▶ _Problem description_
Nothing in the listing may change. Repeat all of it.

▶ _Exercise inputs_
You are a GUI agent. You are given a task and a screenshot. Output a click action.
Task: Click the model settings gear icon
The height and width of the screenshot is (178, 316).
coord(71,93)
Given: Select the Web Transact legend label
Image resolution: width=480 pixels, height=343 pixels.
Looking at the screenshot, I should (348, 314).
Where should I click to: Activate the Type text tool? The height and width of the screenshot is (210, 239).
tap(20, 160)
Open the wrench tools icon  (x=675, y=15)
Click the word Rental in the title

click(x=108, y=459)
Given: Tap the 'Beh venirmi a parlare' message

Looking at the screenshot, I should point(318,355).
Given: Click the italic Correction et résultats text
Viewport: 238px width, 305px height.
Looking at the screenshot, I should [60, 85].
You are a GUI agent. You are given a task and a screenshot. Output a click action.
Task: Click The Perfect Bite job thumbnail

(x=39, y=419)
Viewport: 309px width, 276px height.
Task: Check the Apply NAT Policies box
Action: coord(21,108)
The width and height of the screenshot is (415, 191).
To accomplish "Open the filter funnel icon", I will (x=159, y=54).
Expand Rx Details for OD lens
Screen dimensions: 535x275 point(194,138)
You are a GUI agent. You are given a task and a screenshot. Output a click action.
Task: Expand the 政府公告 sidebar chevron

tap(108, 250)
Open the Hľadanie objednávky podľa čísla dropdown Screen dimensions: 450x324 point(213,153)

▶ _Result of this exercise_
You are a GUI agent. You are given a task and a screenshot. Output a click action.
Task: Click the model settings gear icon
The height and width of the screenshot is (178, 316).
coord(71,93)
Given: Select the Web Transact legend label
Image resolution: width=480 pixels, height=343 pixels.
Looking at the screenshot, I should (348, 314).
Where should I click to: Activate the Type text tool? The height and width of the screenshot is (210, 239).
tap(20, 160)
Open the wrench tools icon  (x=675, y=15)
Click the word Rental in the title

click(x=108, y=459)
Given: Tap the 'Beh venirmi a parlare' message

Looking at the screenshot, I should point(318,355).
Given: Click the italic Correction et résultats text
Viewport: 238px width, 305px height.
Looking at the screenshot, I should [60, 85].
You are a GUI agent. You are given a task and a screenshot. Output a click action.
Task: Click The Perfect Bite job thumbnail

(x=39, y=419)
Viewport: 309px width, 276px height.
Task: Check the Apply NAT Policies box
Action: coord(21,108)
The width and height of the screenshot is (415, 191).
To accomplish "Open the filter funnel icon", I will (x=159, y=54).
Expand Rx Details for OD lens
Screen dimensions: 535x275 point(194,138)
You are a GUI agent. You are given a task and a screenshot. Output a click action.
Task: Expand the 政府公告 sidebar chevron

tap(108, 250)
Open the Hľadanie objednávky podľa čísla dropdown Screen dimensions: 450x324 point(213,153)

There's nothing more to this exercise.